Aberrant cellular signalling is central to the pathogenesis of a number of neurodegenerative disorders. Our group focuses in particular on the role of Wnt signalling in β-amyloid toxicity, and have demonstrated not only that aberrant Wnt activation, APP proteolysis and synapse loss are intimately linked, but have identified the key protein-protein interactions responsible. A fundamental aspect of our pathway-driven approach is the mapping and disruption of protein-protein interactions using peptide array technology.

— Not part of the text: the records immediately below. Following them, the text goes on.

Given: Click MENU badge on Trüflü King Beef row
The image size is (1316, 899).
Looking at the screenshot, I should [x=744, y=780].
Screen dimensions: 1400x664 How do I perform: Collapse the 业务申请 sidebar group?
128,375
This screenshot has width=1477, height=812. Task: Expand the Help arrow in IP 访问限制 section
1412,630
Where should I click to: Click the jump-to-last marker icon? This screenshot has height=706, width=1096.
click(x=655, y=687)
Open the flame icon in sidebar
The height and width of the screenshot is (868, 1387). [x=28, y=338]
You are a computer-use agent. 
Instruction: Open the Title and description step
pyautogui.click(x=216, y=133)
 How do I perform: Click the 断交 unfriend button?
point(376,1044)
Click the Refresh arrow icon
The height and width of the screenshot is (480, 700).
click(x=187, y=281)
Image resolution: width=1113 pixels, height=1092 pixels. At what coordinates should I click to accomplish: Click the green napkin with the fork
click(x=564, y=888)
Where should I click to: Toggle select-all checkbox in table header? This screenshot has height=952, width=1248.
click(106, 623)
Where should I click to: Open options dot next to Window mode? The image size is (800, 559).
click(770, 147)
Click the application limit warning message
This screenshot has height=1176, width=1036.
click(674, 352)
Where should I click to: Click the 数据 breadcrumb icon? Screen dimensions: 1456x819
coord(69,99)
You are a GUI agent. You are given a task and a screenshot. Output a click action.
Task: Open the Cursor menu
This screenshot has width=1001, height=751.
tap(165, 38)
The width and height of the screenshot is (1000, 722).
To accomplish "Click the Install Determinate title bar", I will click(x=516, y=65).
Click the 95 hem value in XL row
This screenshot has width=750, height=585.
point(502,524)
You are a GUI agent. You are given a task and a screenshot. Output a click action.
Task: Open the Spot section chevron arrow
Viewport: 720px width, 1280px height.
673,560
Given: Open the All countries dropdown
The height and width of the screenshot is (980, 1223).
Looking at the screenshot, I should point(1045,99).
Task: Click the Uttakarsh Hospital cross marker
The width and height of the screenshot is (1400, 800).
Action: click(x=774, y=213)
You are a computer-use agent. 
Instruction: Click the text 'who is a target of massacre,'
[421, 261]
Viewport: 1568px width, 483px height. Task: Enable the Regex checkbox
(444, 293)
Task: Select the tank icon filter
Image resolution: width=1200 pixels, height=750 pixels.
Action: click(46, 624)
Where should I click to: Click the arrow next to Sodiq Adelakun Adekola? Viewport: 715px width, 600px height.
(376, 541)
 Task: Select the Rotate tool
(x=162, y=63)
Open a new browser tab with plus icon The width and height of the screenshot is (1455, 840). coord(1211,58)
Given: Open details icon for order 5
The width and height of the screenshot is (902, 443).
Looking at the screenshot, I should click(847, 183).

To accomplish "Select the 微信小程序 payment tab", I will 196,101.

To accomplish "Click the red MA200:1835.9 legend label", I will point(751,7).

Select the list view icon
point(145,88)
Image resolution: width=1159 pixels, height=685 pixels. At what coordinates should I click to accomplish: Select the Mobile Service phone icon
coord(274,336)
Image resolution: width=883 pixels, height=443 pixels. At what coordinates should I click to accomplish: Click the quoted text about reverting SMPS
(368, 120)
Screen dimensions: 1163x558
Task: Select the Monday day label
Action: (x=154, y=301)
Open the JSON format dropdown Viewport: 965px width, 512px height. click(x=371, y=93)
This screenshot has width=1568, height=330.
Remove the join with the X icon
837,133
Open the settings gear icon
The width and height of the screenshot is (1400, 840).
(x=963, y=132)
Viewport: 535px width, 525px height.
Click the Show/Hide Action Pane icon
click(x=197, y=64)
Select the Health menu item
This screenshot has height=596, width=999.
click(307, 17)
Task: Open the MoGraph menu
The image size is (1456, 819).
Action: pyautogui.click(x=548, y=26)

Peptide arrays are created from peptide libraries consisting of overlapping peptides spanning the entire sequence of the protein of interest and spotted onto cellulose coated slides. These peptide arrays can be overlaid with putative binding partners to identify potential binding regions or novel post-translational modification sites. Key amino acid residues can be rapidly identified by alanine/ single substitution scanning. Crucially, we can delineate the minimal “core” binding regions, which can be synthesised and used as cell permeable “disruptor peptides” capable of selectively blocking specific protein-protein interactions. Furthermore, disruptor peptides can be used as the basis of high throughput biochemical and cell based assays for drug discovery. We wish to showcase the power of this technology, using specific examples from our own work on Alzheimer's disease, and demonstrate its capabilities, which are readily amenable across a broad range of applications, to provide useful research tools in dissecting specific signalling events. Mapping and disrupting protein-protein interactions by peptide array has significant potential to provide translational outcomes for neurodegenerative disease.